Lantas aset apa saja yang dapat dilakukan perampasan? Menurut mantan Kepala PPATK terdapat aset yang diperoleh secara langsung maupun tidak langsung dari tindak pidana. Termasuk yang telah dihibahkan atau dikonversikan menjadi harta kekayaan pribadi, orang lain, atau korporasi berupa modal, pendapatan, maupun keuntungan ekonomi lain.

Kemudian aset yang tidak seimbang dengan penghasilan atau yang tidak seimbang dengan sumber penambahan kekayaan yang tidak dapat dibuktikan asal usul perolehannya secara sah. Tak hanya itu, terdapat aset lain yang sah milik pelaku, sebagai pengganti aset yang telah dinyatakan dirampas oleh negara. Terakhir, aset yang merupakan barang temuan yang diduga kuat berasal dari tindak pidana.

Secara garis besar, RUU Perampasan Aset mengatur tentang kriteria perampasan aset. Kemudian penelusuran, pemblokiran dan penyitaan. Termasuk sejumlah tahapan dalam perampasan aset.

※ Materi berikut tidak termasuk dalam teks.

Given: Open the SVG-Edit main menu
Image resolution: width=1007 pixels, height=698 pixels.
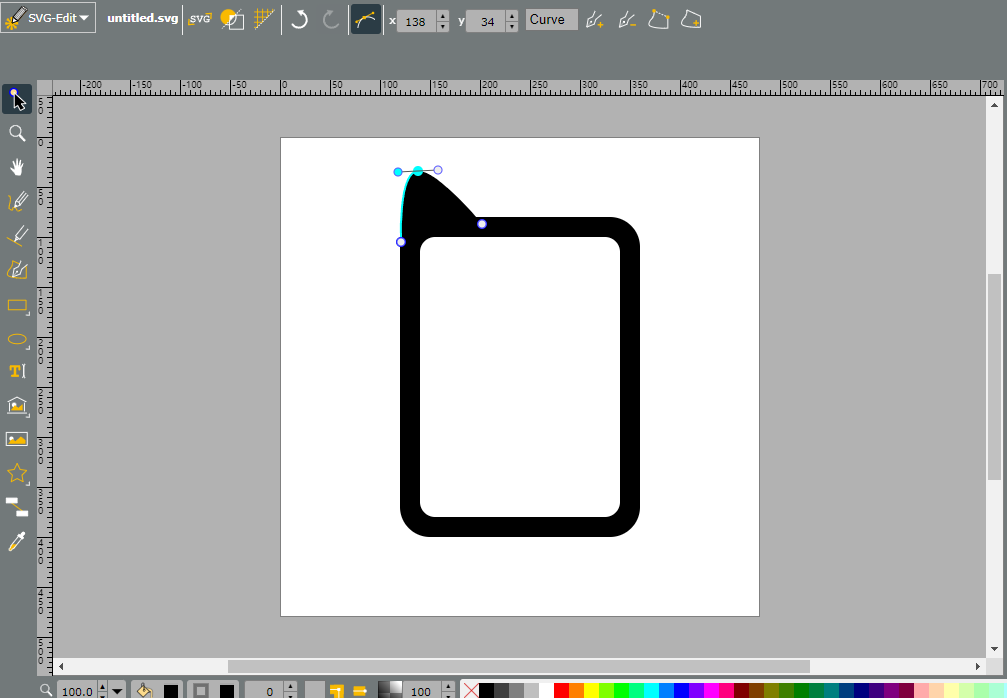Looking at the screenshot, I should 48,17.
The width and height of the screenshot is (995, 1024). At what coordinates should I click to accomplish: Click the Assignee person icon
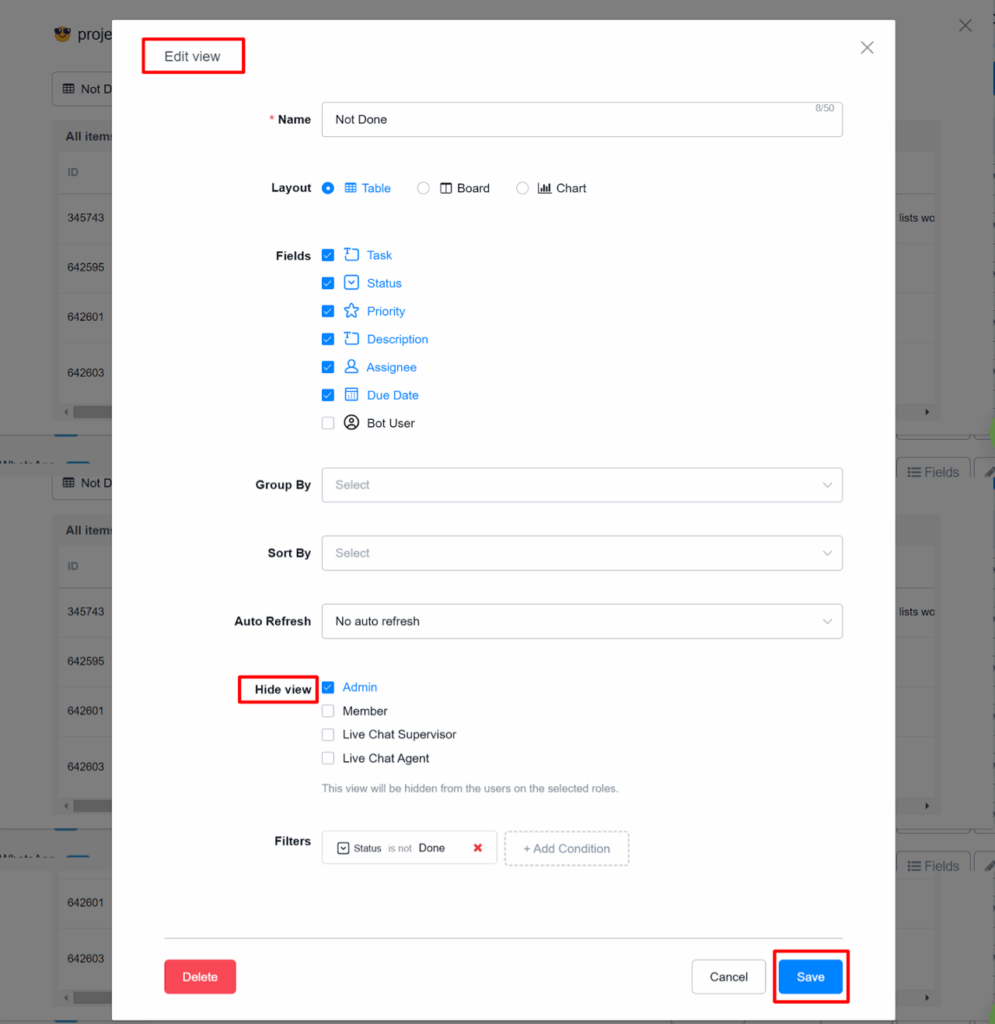click(x=351, y=367)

Terhadap perampasan aset berdasarkan putusan pengadilan masih dapat diakukan upaya hukum yakni hanya upaya hukum kasasi. Putusan kasasi dalam pengaturan di RUU Perampasan Aset bersifat final dan mengikat.

“Pengajuan kasasi dalam ketentuan ini dilakukan sesuai dengan hukum acara dalam perkara perdata,” tegasnya.

Masalah perampasan aset

Sementara anggota Komisi III Arsul Sani menilai terdapat permasalahan dalam pengembalian keuangan negara melalui perampasan aset. Pertama, Kitab Undang-Undang Hukum Pidana (KUHP) membagi dua kelompok sanksi pidana yakni kelompok pidana pokok dan pidana tambahan. Berdasarkan pembagian tersebut, penyitaan dan perampasan hasil dan instrumen tindak pidana dimasukkan ke dalam kelompok pidana tambahan dan bukan pidana pokok.

Kedua, penelusuran hasil dan instrumen tindak pidana yang memungkinkan penyitaan dan perampasan hasil dan instrumen tindak pidana, ternyata belum menjadi bagian penting dari penyidikan tindak pidana dalam KUHAP. Ketiga, kewenangan yang dimiliki penyelidik dan penyidik dalam KUHAP belum memungkinkan para penyelidik dan penyidik melaksanakan penelusuran hasil dan instrumen tindak pidana dengan baik.

“Misalnya wewenang mengakses sumber-sumber informasi yang dilindungi dengan ketentuan kerahasiaan,” kata dia.

Keempat, KUHAP tidak mengatur kemungkinan untuk merampas harta dan instrumen tindak pidana dalam hal terdapat hambatan yang dapat menghalangi beberapa tahapan pelaksanaan. Mulai pelaksanaan penyidikan, penuntutan, pemeriksaan di pengadilan maupun eksekusi putusan pengadilan yang telah mempunyai kekuatan hukum yang tetap.